>> START Record set

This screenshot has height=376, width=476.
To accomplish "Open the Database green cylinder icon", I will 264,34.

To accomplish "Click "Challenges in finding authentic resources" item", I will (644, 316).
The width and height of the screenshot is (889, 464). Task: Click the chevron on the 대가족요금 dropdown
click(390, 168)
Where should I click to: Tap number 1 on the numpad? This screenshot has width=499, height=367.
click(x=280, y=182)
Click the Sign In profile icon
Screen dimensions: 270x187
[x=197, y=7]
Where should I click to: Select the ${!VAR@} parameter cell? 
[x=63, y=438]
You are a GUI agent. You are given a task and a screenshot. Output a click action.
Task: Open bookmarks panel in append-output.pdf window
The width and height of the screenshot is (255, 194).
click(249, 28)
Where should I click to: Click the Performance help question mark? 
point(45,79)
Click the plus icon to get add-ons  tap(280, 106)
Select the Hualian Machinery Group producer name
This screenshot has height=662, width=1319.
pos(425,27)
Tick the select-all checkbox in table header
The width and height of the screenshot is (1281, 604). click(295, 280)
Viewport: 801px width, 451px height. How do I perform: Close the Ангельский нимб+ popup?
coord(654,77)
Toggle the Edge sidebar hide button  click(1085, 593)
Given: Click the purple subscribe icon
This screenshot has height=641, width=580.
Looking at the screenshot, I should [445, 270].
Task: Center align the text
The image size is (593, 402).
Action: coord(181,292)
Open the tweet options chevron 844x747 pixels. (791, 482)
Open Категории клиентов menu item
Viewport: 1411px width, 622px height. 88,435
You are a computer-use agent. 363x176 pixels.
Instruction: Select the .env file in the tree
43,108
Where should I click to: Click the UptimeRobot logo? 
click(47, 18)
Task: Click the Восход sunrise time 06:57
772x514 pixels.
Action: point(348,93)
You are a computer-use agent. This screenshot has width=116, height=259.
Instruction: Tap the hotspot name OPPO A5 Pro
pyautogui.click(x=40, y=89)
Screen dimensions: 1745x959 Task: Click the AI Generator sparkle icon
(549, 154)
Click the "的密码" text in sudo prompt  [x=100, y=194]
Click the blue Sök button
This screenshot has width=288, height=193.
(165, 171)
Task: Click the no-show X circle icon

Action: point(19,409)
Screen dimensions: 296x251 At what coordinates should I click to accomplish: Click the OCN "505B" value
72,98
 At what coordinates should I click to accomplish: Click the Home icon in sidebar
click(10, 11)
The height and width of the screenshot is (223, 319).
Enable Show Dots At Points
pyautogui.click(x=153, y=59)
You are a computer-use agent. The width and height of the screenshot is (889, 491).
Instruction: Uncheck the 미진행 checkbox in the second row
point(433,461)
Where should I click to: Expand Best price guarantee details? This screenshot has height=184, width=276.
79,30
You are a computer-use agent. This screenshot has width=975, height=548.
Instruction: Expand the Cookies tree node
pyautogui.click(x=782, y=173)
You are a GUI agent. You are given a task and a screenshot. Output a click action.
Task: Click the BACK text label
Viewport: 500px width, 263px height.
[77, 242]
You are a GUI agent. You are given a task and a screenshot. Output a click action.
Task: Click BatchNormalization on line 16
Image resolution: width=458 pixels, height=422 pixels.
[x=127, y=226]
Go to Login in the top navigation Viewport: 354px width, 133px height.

>> END Record set

- **Work to do**: Please copy out again the stretch of entries above from the very first line through the line containing "[x=63, y=438]", with the requests included. In the answers, multiply every coordinate by 2.6 and round it to a whole number, with halves rounded up.

- **Full output**:
This screenshot has height=376, width=476.
To accomplish "Open the Database green cylinder icon", I will 686,88.

To accomplish "Click "Challenges in finding authentic resources" item", I will (1674, 822).
The width and height of the screenshot is (889, 464). Task: Click the chevron on the 대가족요금 dropdown
click(1014, 437)
Where should I click to: Tap number 1 on the numpad? This screenshot has width=499, height=367.
click(x=728, y=473)
Click the Sign In profile icon
Screen dimensions: 270x187
[x=512, y=18]
Where should I click to: Select the ${!VAR@} parameter cell? 
[x=164, y=1139]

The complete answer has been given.